── DATASET EXCERPTS ──

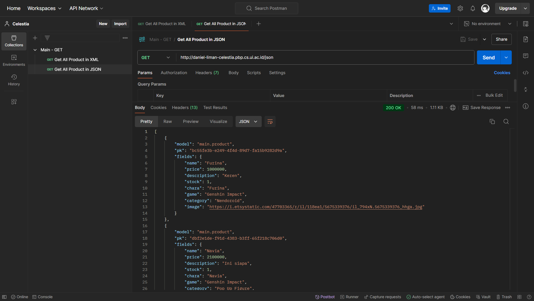This screenshot has width=534, height=301.
Task: Open the Environments sidebar panel
Action: pyautogui.click(x=14, y=60)
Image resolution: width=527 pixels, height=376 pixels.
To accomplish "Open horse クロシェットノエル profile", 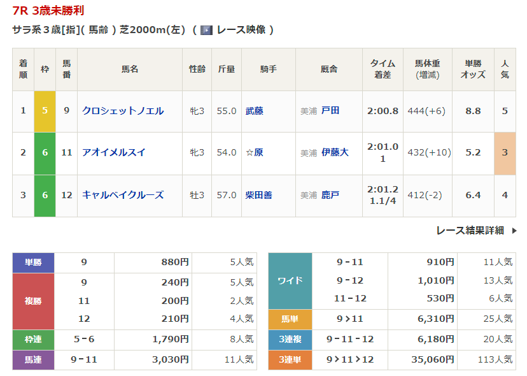I will [x=123, y=111].
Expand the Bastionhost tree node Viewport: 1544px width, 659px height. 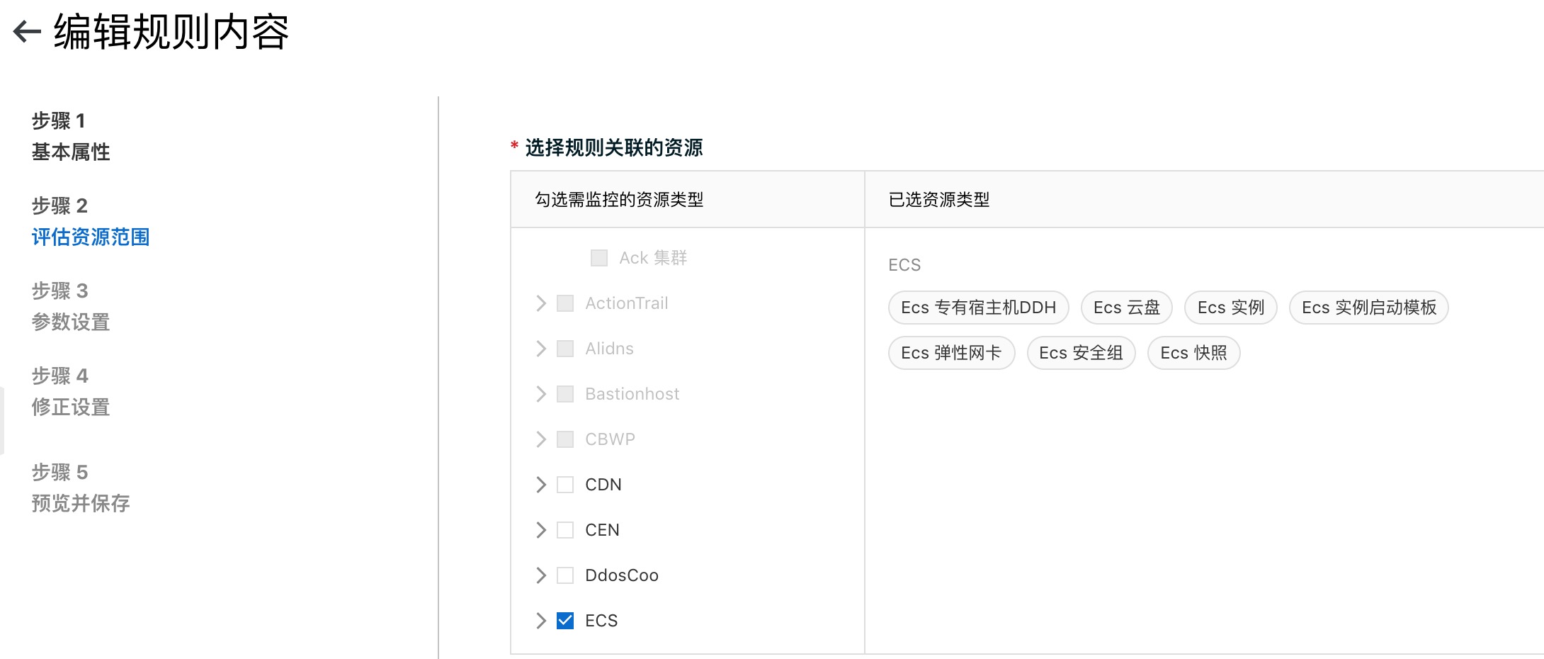tap(541, 394)
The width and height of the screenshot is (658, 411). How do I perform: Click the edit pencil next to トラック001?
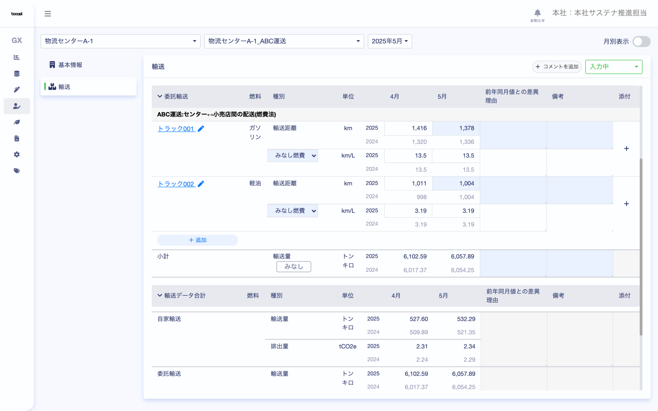(x=201, y=129)
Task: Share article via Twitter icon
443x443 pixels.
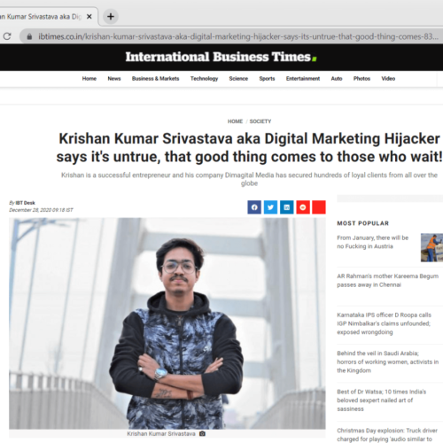Action: click(x=270, y=207)
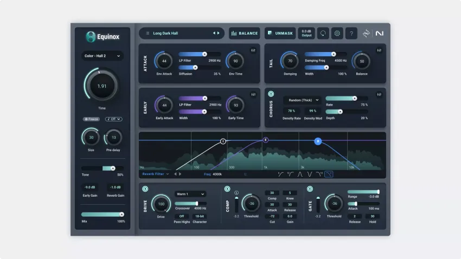Toggle the Chorus power button
Viewport: 461px width, 259px height.
[x=271, y=94]
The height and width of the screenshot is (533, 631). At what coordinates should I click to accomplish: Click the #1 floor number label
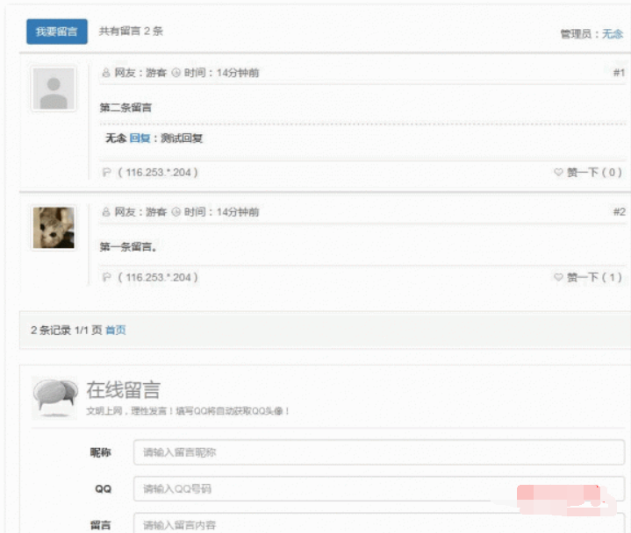[x=619, y=74]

───

Rewrite the records starting at the line containing "The width and" and ending at the line containing "[x=271, y=94]", swapping "screenshot" for "screen capture" and keeping everything else the same. Omit the pictures from your answer.

[EXERCISE SOLUTION]
The width and height of the screen capture is (658, 411). How do I perform: Click the edit pencil next to トラック001?
(x=201, y=129)
Task: Share article via Twitter icon
443x443 pixels.
Action: click(x=270, y=207)
Toggle the Chorus power button
Viewport: 461px width, 259px height.
[x=271, y=94]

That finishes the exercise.